[What the task requires] Copy the records below, switching every "GUI agent" to "screen assistant" and leaving everything else the same.

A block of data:
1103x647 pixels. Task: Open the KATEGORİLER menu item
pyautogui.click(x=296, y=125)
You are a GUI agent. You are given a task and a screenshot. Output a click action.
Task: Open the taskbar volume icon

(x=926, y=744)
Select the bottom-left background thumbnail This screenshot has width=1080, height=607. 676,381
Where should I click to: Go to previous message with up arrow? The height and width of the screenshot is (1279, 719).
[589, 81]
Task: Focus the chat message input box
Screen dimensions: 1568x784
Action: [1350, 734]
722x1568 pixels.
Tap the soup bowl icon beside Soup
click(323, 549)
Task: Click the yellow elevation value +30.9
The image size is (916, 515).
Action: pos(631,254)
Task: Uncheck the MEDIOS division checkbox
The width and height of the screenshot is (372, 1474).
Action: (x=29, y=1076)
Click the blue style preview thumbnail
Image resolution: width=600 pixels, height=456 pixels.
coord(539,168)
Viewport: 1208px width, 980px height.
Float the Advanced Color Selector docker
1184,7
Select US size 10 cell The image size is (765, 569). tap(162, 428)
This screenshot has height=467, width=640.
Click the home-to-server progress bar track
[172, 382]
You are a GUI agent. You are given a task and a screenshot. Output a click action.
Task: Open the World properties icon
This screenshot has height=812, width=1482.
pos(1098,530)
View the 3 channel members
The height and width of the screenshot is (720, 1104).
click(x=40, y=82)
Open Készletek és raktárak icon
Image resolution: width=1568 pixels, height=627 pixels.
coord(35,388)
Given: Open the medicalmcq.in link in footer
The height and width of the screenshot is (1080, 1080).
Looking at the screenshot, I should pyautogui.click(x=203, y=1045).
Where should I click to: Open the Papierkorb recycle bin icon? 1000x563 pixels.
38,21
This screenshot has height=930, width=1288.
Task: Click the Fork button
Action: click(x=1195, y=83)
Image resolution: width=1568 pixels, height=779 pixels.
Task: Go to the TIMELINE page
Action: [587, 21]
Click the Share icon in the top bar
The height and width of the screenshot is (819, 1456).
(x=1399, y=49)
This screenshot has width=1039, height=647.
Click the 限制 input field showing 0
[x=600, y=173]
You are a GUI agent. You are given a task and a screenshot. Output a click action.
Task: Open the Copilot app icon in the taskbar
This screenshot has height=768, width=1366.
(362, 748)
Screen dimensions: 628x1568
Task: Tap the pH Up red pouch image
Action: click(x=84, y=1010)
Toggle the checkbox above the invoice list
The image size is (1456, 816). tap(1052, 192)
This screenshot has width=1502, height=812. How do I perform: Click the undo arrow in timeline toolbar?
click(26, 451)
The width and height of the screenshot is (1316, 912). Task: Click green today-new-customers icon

[Result]
1103x647 pixels. Task: Open the KATEGORİLER menu item
pyautogui.click(x=296, y=125)
You are a screen assistant. You are given a task and a screenshot. Output a click action.
Task: Open the taskbar volume icon

(x=926, y=744)
Select the bottom-left background thumbnail This screenshot has width=1080, height=607. 676,381
Where should I click to: Go to previous message with up arrow? The height and width of the screenshot is (1279, 719).
[589, 81]
Task: Focus the chat message input box
Screen dimensions: 1568x784
Action: [1350, 734]
722x1568 pixels.
Tap the soup bowl icon beside Soup
click(323, 549)
Task: Click the yellow elevation value +30.9
The image size is (916, 515).
Action: pos(631,254)
Task: Uncheck the MEDIOS division checkbox
The width and height of the screenshot is (372, 1474).
Action: (x=29, y=1076)
Click the blue style preview thumbnail
Image resolution: width=600 pixels, height=456 pixels.
coord(539,168)
Viewport: 1208px width, 980px height.
Float the Advanced Color Selector docker
1184,7
Select US size 10 cell The image size is (765, 569). tap(162, 428)
This screenshot has height=467, width=640.
Click the home-to-server progress bar track
[172, 382]
You are a screen assistant. You are given a task and a screenshot. Output a click action.
Task: Open the World properties icon
This screenshot has height=812, width=1482.
pos(1098,530)
View the 3 channel members
The height and width of the screenshot is (720, 1104).
click(x=40, y=82)
Open Készletek és raktárak icon
Image resolution: width=1568 pixels, height=627 pixels.
coord(35,388)
Given: Open the medicalmcq.in link in footer
The height and width of the screenshot is (1080, 1080).
Looking at the screenshot, I should pyautogui.click(x=203, y=1045).
Where should I click to: Open the Papierkorb recycle bin icon? 1000x563 pixels.
38,21
This screenshot has height=930, width=1288.
Task: Click the Fork button
Action: click(x=1195, y=83)
Image resolution: width=1568 pixels, height=779 pixels.
Task: Go to the TIMELINE page
Action: [587, 21]
Click the Share icon in the top bar
The height and width of the screenshot is (819, 1456).
(x=1399, y=49)
This screenshot has width=1039, height=647.
Click the 限制 input field showing 0
[x=600, y=173]
You are a screen assistant. You are given a task and a screenshot. Output a click action.
Task: Open the Copilot app icon in the taskbar
This screenshot has height=768, width=1366.
(362, 748)
Screen dimensions: 628x1568
Task: Tap the pH Up red pouch image
Action: click(x=84, y=1010)
Toggle the checkbox above the invoice list
The image size is (1456, 816). tap(1052, 192)
This screenshot has width=1502, height=812. How do I perform: Click the undo arrow in timeline toolbar?
click(26, 451)
The width and height of the screenshot is (1316, 912). Task: Click green today-new-customers icon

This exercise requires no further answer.